Alex O'Connor on The argument from scripture
O'Connor treats scripture as a historical document to be evaluated critically, not a self-authenticating authority.
O'Connor's approach to scripture is measured and scholarly rather than polemical. He does not treat the Bible with contempt but subjects it to the same critical scrutiny applied to any ancient text — and finds it wanting as evidence for divine authorship. His criticisms target the reliability of the manuscripts, the process of canonisation, and the internal contradictions that resist harmonisation.
In conversations with Christian scholars, O'Connor has focused particularly on the New Testament, arguing that the Gospels are not independent eyewitness accounts but literary compositions written decades after the events they describe, by authors who were not eyewitnesses and who had clear theological agendas. The contradictions between the Gospel accounts — different genealogies, different resurrection narratives, different accounts of Judas's death — are precisely what we would expect from human authors working independently, not from divinely inspired truth.
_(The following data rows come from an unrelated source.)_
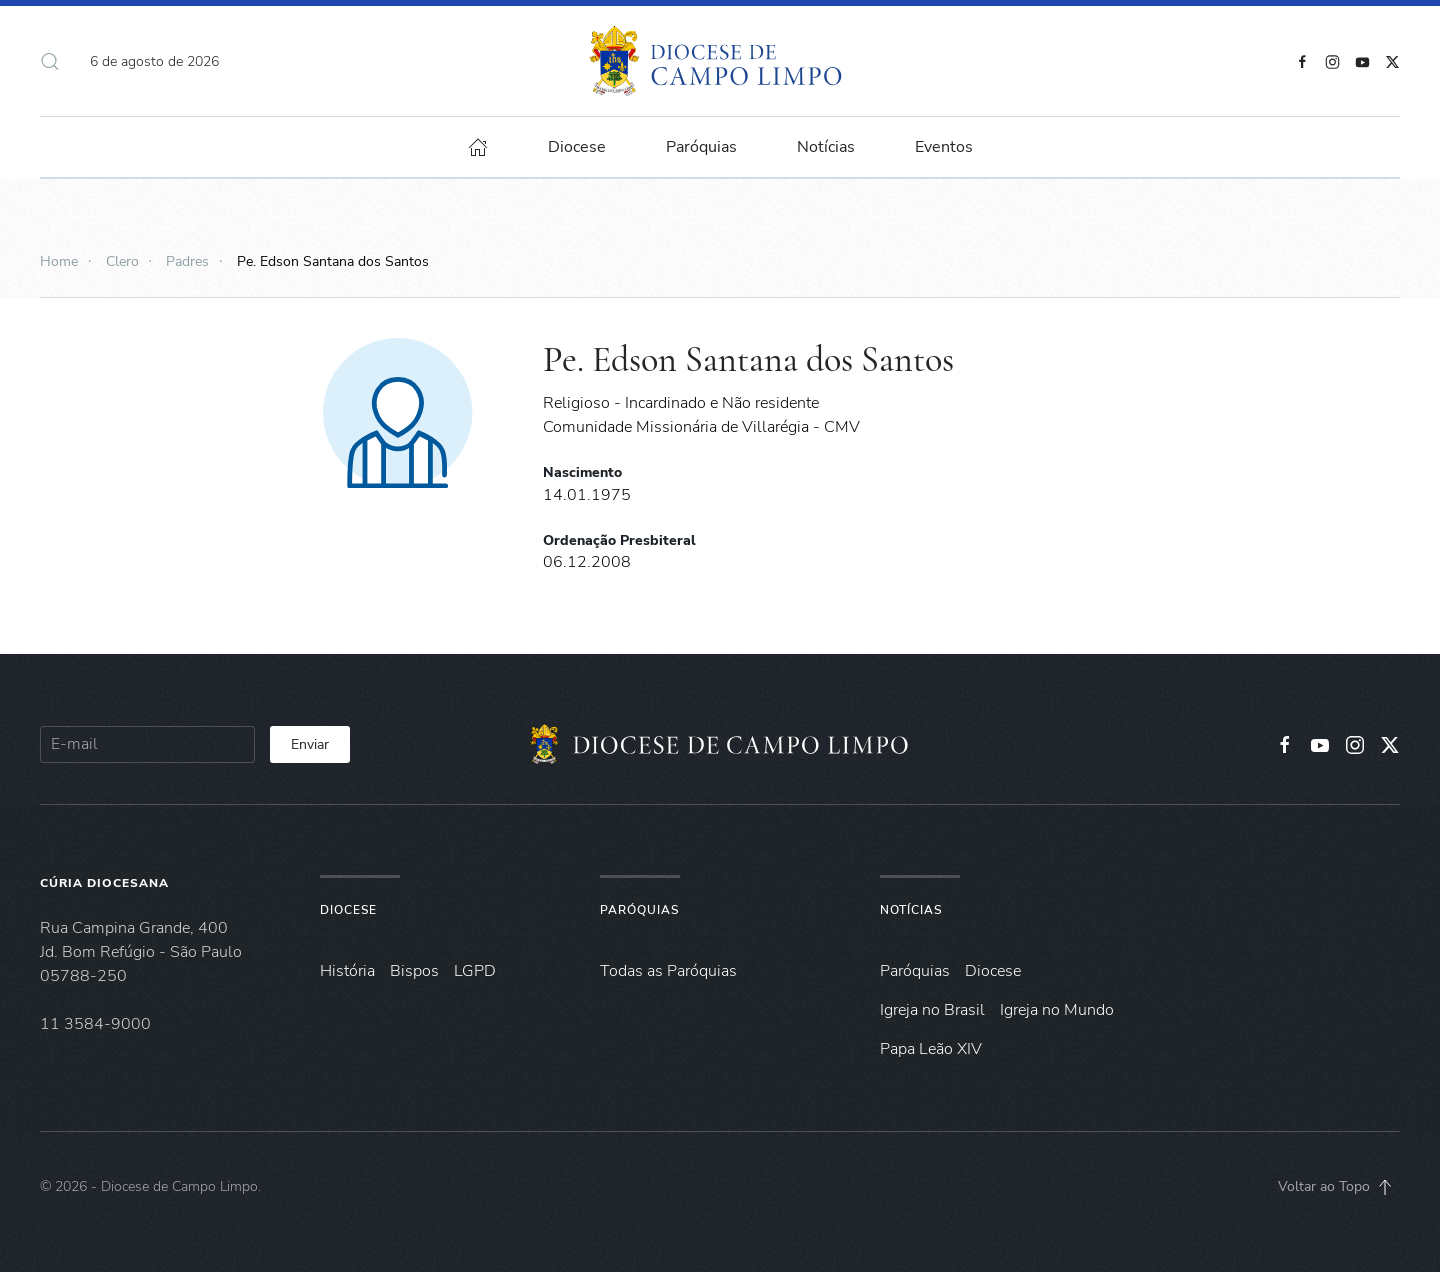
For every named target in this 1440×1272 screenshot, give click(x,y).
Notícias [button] (826, 147)
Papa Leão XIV (931, 1049)
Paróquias (701, 147)
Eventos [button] (944, 147)
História (347, 971)
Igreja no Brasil (932, 1010)
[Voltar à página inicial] (720, 61)
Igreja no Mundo (1057, 1010)
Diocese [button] (577, 147)
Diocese (348, 910)
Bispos (414, 971)
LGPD (475, 971)
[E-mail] (147, 744)
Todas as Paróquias (668, 971)
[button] (50, 61)
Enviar (310, 744)
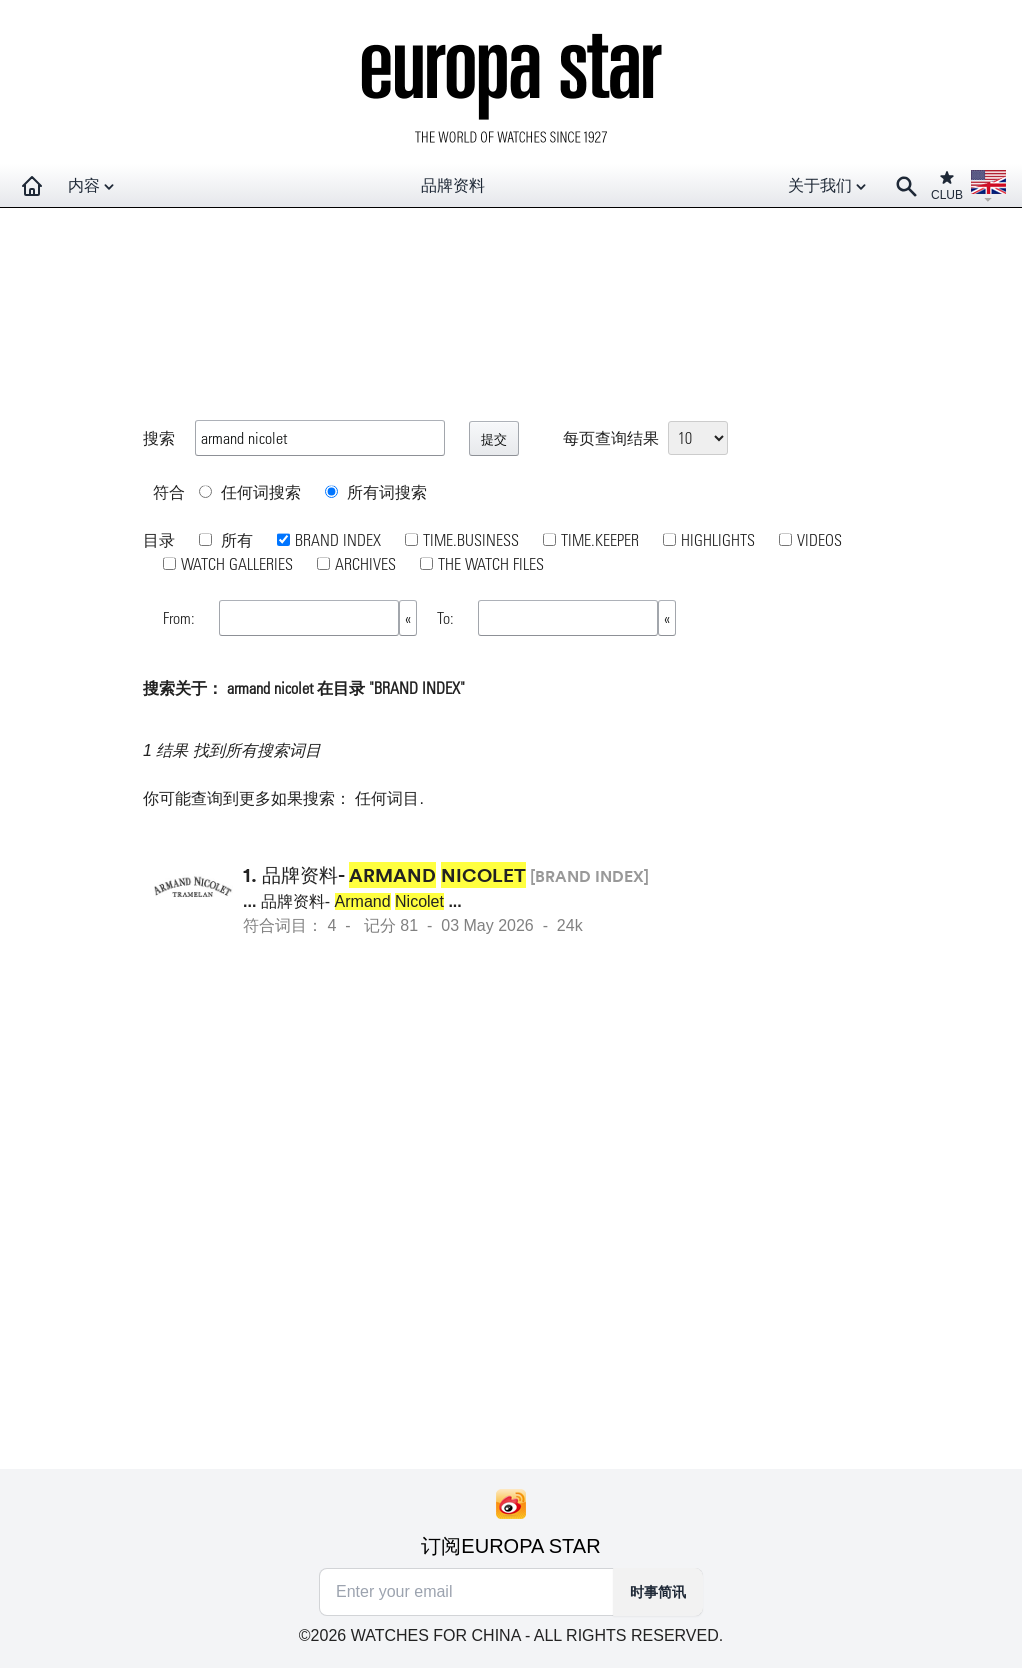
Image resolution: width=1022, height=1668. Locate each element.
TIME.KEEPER (600, 539)
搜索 (159, 437)
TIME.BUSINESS (471, 539)
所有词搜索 (376, 491)
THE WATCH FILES (491, 563)
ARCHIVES (365, 563)
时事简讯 (658, 1592)
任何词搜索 (250, 491)
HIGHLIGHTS (718, 539)
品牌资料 (453, 185)
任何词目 (387, 798)
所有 (235, 539)
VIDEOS (819, 539)
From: (181, 617)
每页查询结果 (611, 437)
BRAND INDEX (338, 539)
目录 (159, 539)
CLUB (947, 185)
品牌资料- (394, 875)
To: (447, 617)
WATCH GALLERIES (237, 563)
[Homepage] (32, 186)
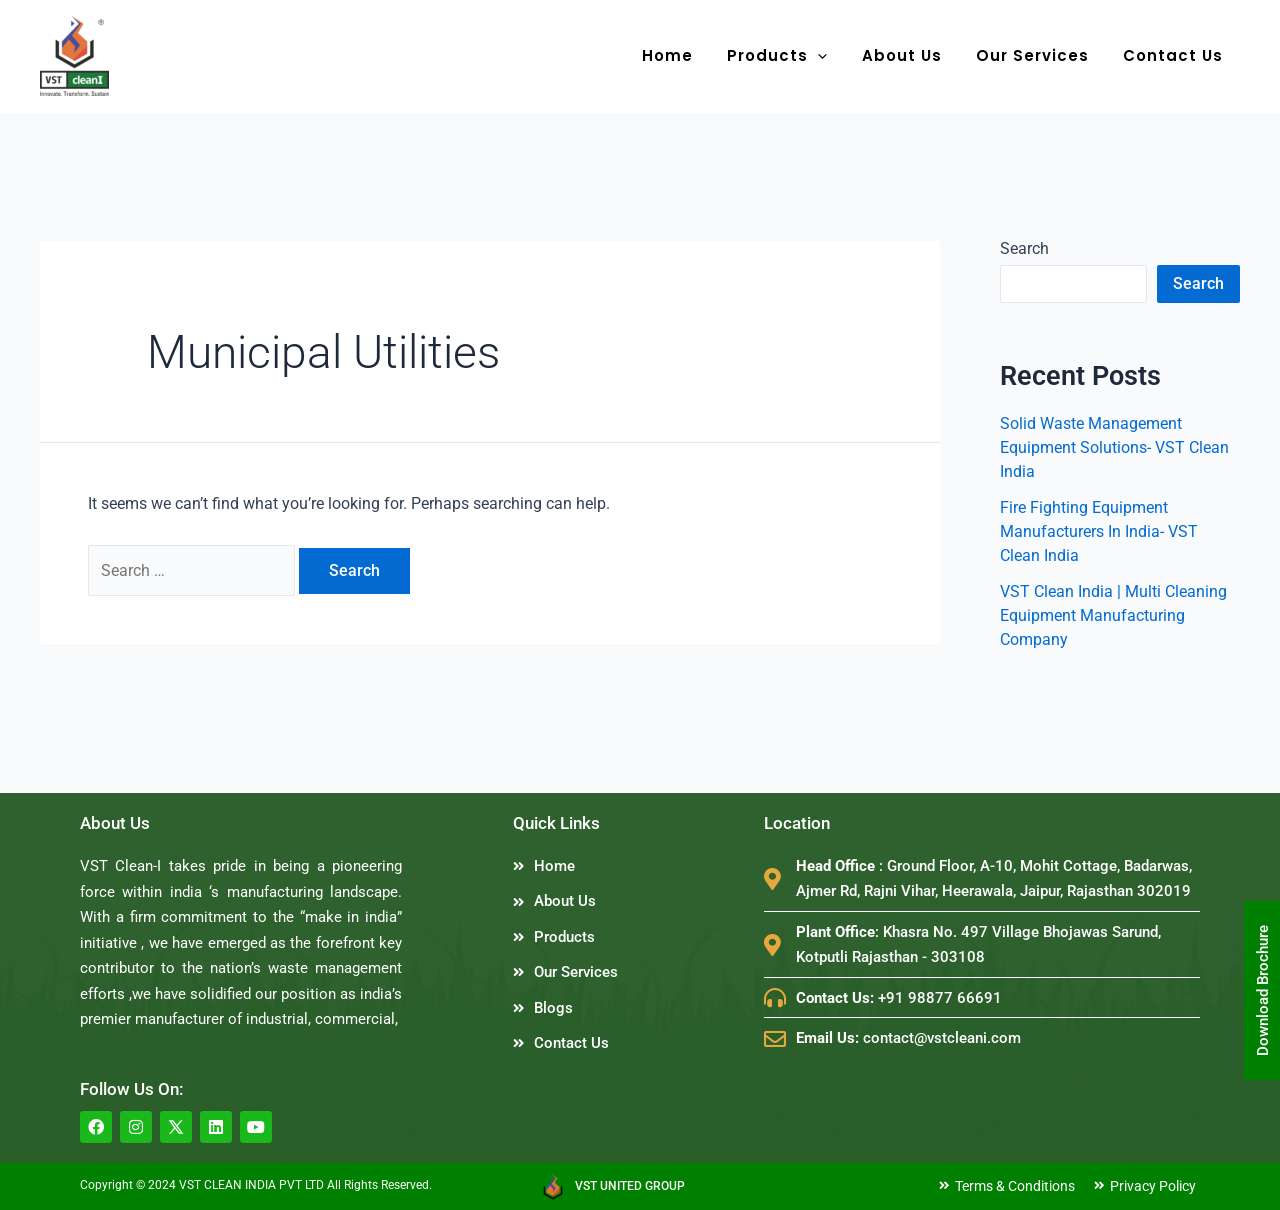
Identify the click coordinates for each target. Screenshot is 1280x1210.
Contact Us (1175, 55)
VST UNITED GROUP (630, 1186)
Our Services (1038, 55)
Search (1024, 248)
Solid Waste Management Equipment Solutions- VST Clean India (1114, 447)
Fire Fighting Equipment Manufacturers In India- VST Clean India (1099, 531)
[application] (832, 56)
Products (792, 56)
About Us (912, 55)
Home (686, 55)
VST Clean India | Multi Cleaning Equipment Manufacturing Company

O'Connor also engages with the argument from prophecy, noting that many alleged Old Testament prophecies are taken out of context, were not understood as messianic by their original audiences, or were written after the events they supposedly predict. The Gospel writers, who had access to the Hebrew scriptures, had both the means and the motive to shape their narratives to fit prophetic expectations.
“The question is not whether the Bible contains some historical information. The question is whether it is the kind of evidence that would justify believing a man rose from the dead.”